The potential areas for business and investment in Bosnia include
the fast-growing halal industry, Islamic banking, tourism, food
production including organic and health food, energy and education,
Bosnian Ambassador to Malaysia Ensar Eminovic told Bernama here.
He said Malaysian firms should take advantage of Bosnia that
enjoys tariff-free access into Europe although it has yet to be granted
This is due to the Stabilisation and Association Agreement it had
signed with EU last year prior to its membership possibly five years
from now. The agreement means that anything produced in Bosnia can be
sold in EU without being subjected to quotas, tariffs or customs duties.
Eminovic said ties between Malaysia and Bosnia had always been
strong, but “it has always been a one way street” since Malaysia’s help
during and after the devastating Balkan war in 1992-95.
“Bosnia wants to give something back to Malaysia. It has been
Malaysia that has always been helping Bosnia, and for a long time
Bosnia has been a humanitarian case.
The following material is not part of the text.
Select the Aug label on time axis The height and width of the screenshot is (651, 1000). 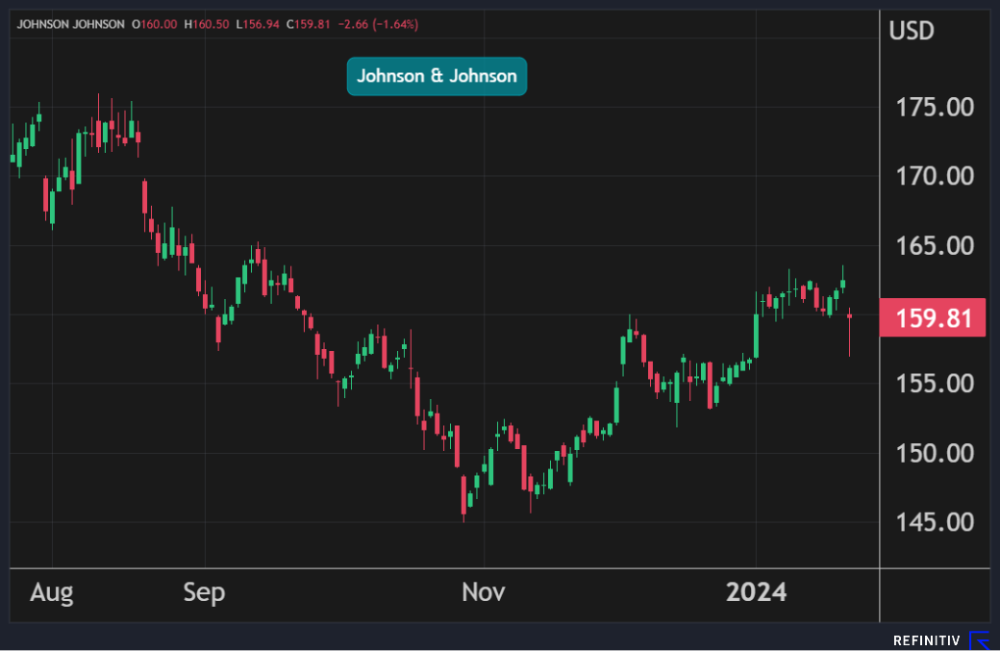51,592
Lucky that is no longer the
situation and now is the time for business,” he said.
Given the potential for trade and investment, the Bosnian envoy
believes that bilateral commercial linkages could be raised to a new
level for mutual benefits.
“This could be done through the Malaysian Global Business Forum
which will be held from the 8th to 11th of December this year in
Kuching, Sarawak,” he said.
He said the forum aims to bring together business communities from
Bosnia and Malaysia and countries in the region as well as from Europe
and Bosnia’s neighbouring countries such as Croatia, to form strategic
alliances and explore business opportunities.
Eminovic said Malaysian investors and entrepreneurs should take
cognizance of the fact that Bosnia is a signatory to the Central Europe
Free Trade Agreement.
The trade grouping includes non-EU members in South-East Europe
such as Serbia, Croatia, Macedonia, Albenia, Montenegro and Turkey, and
has a combined population in excess of 100 million people.
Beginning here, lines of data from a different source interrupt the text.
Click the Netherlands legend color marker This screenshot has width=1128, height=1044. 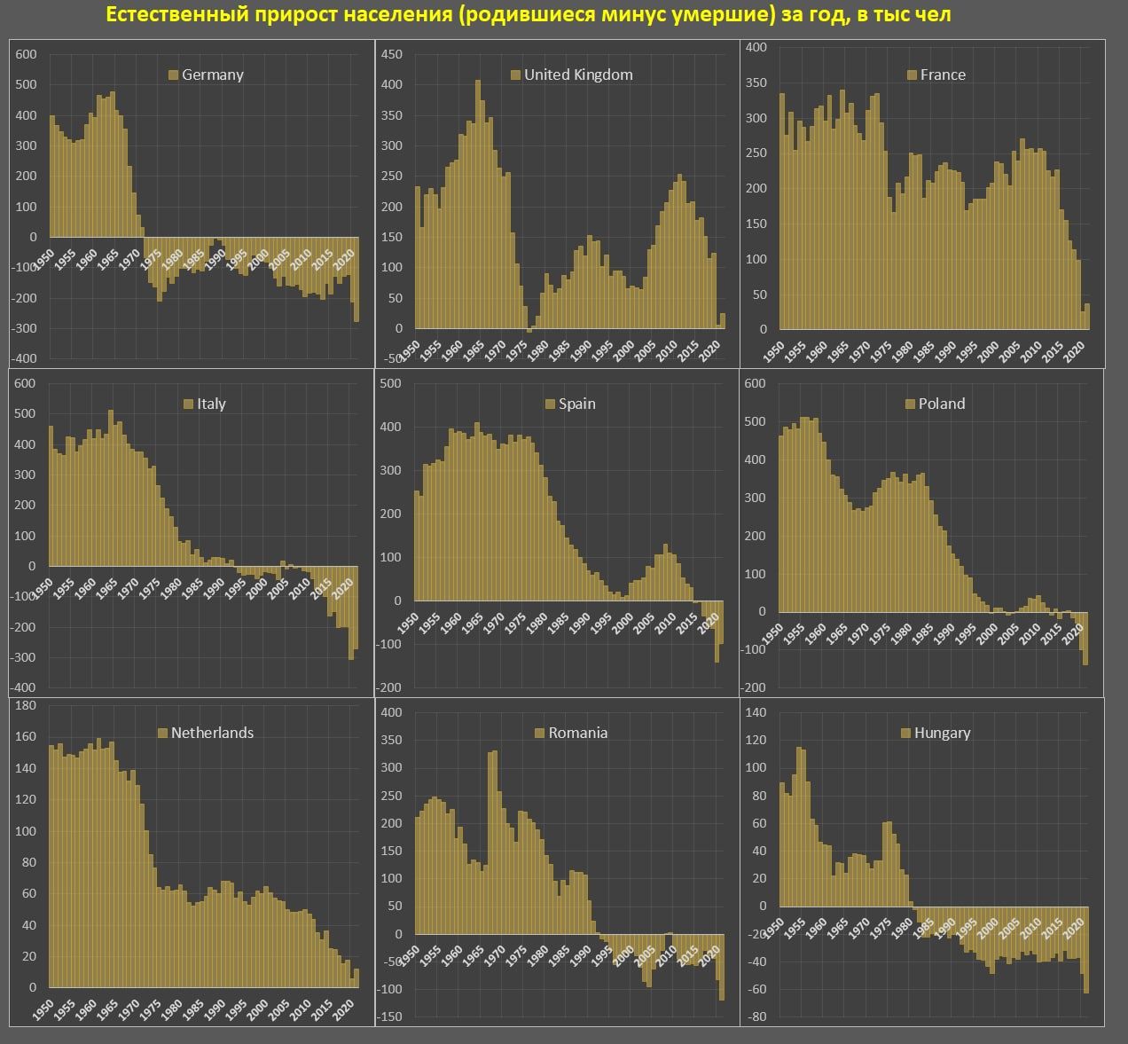pyautogui.click(x=162, y=734)
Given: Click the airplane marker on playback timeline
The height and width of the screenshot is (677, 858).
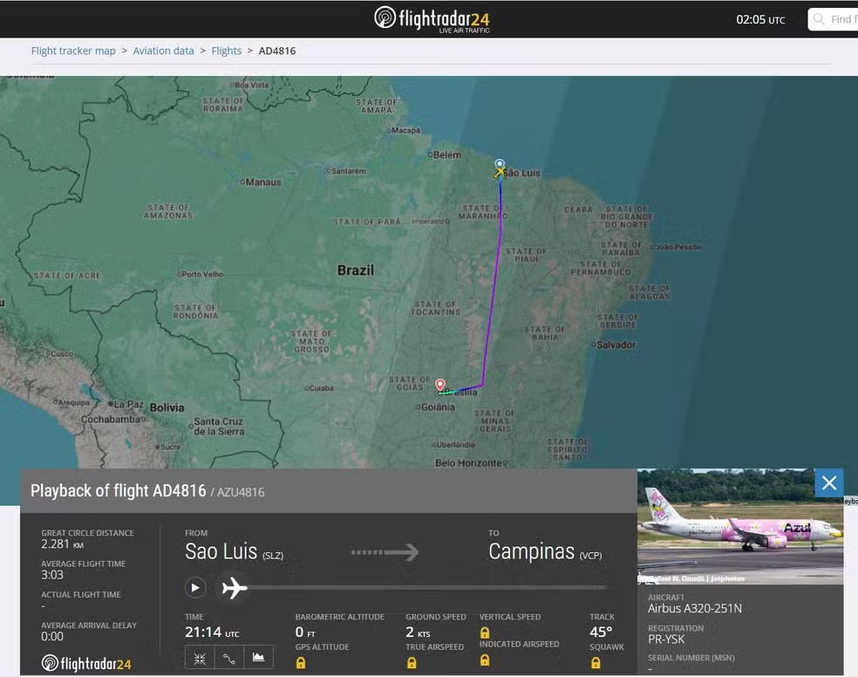Looking at the screenshot, I should click(x=234, y=588).
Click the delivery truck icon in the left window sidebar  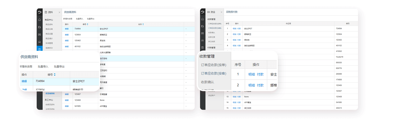click(x=40, y=27)
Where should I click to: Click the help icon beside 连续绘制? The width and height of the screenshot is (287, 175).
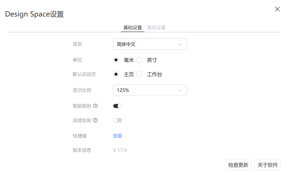(x=95, y=120)
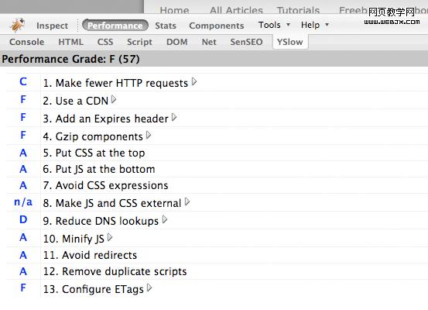Expand the Configure ETags details arrow
The image size is (428, 310).
point(149,288)
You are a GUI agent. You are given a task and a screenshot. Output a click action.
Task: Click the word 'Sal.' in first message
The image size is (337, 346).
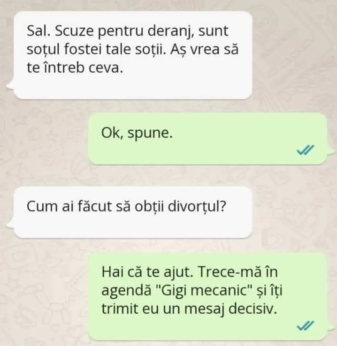[38, 31]
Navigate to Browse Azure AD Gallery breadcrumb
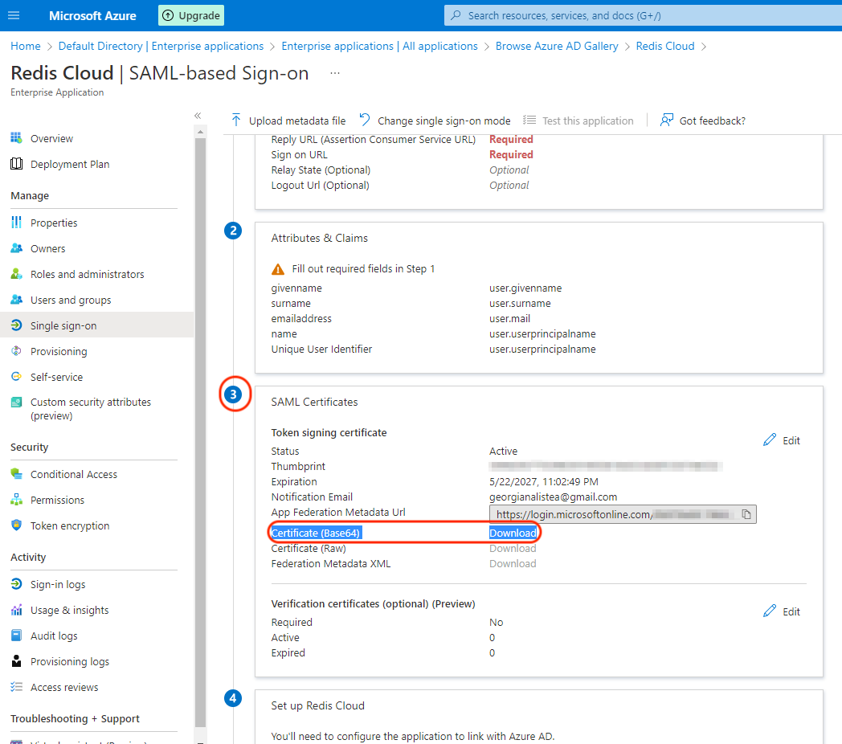Screen dimensions: 842x744 557,46
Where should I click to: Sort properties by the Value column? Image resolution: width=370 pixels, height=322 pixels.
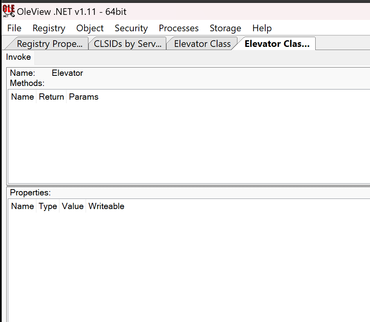click(73, 206)
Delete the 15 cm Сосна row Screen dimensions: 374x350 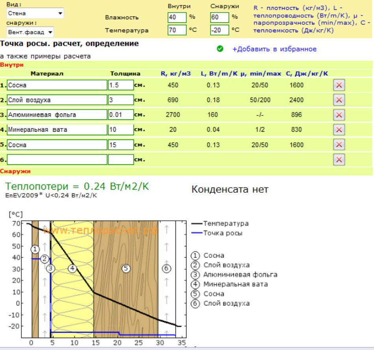(x=339, y=145)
Bosnia has a stable currency in South-East Europe whereby one Euro
is equivalent to 1.95 Bosnian Mark, and it is fixed and has been like
that for 10 years, he said.
“Through the forum, they can get to know each other and establish business cooperation,” he said.
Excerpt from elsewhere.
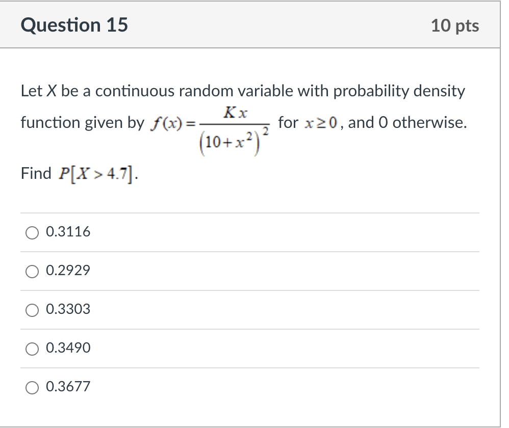
Task: Click the answer label text 0.3116
Action: [x=68, y=232]
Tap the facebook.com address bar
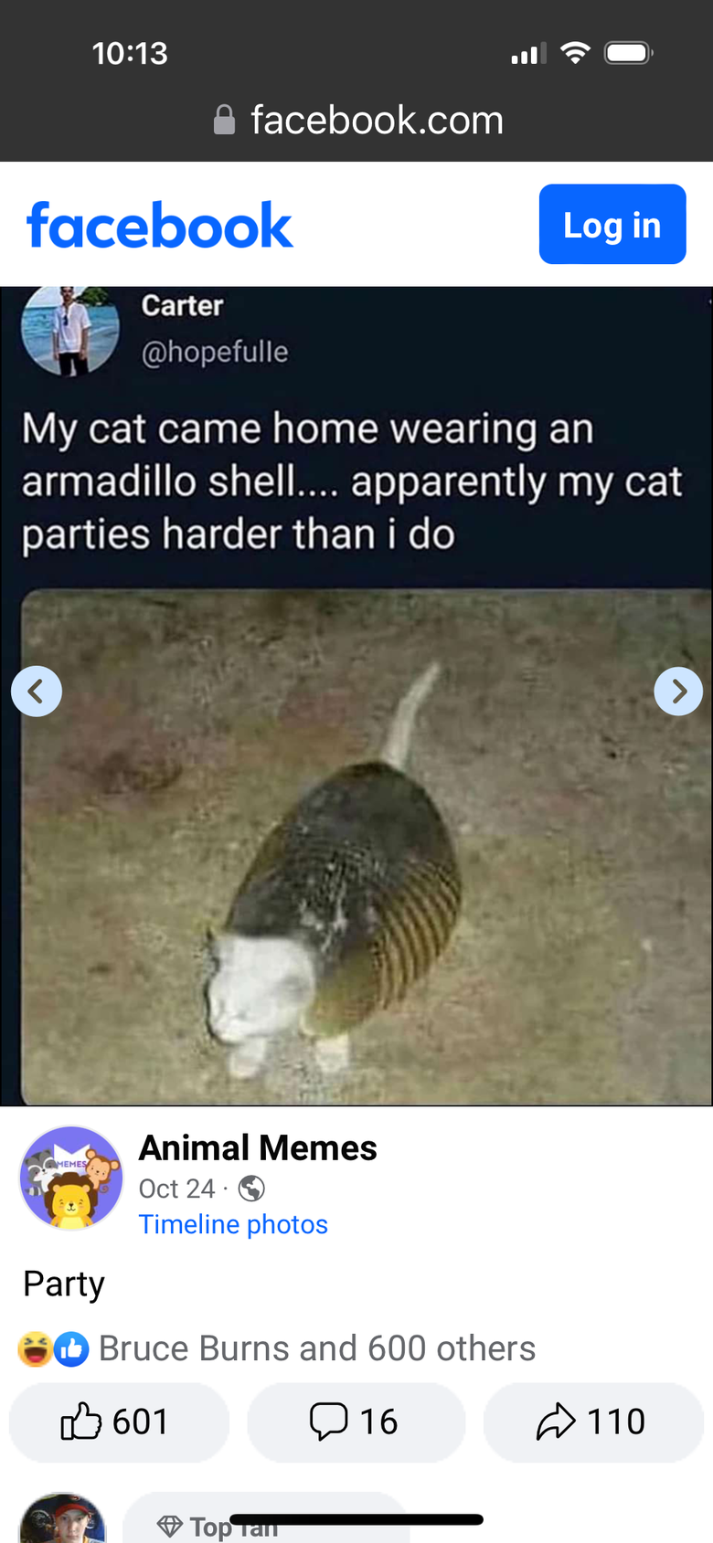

The forum will be officiated by Sarawak Chief Minister Tan Sri
Abdul Taib Mahmud, while former Prime Minister Tun Dr Mahathir Mohamad,
a key figure in supporting Bosnia and reconstruction of its economy,
would deliver a keynote address during the opening dinner.
“The forum is also in line with the thrust of Prime Minister Datuk
Seri Najib Tun Razak’s call for Malaysian companies to go global and to
make Malaysia a global place for business.
“So, through the forum, we are also trying to promote Malaysia as a good place for doing global business,” he added.
Eminovic also said Bosnian educational bodies hope to sign a
Memorandum of Understanding with the Malaysian Qualifications Agency of
the Higher Education Ministry on mutual recognition of diplomas and
degrees during the forum.
“We will also use this forum to launch the Bosnia-Malaysia Business Club which will be registered in Malaysia,” he said.
The club will have boards of trustees from both sides and will
serve as the forum’s secretariat and a catalyst for future business
cooperation between the two countries,” he said.
Apart from that, Bosnia now has many influential leaders who
graduated from Malaysian universities, said Eminovic, who himself was a
student of International Islamic University Malaysia in the 1990s.
“I am one of them, and I am very proud to say that I am a Malaysian product,” he said.
The Malaysian universities alumni association formed by graduates
from Bosnia has become quite an influential organisation and its
250-300 members are probably the only group of non-Malaysians who
celebrate Merdeka every year, clearly reflecting their deep sense of
gratitude to Malaysia for its part in helping to educate Bosnians after
the war in the Balkans.
“This group is very much passionate about Malaysia and identifies
itself with this country. We always gather on the 31st of August to
celebrate Merdeka and share our memories in Malaysia,” he said.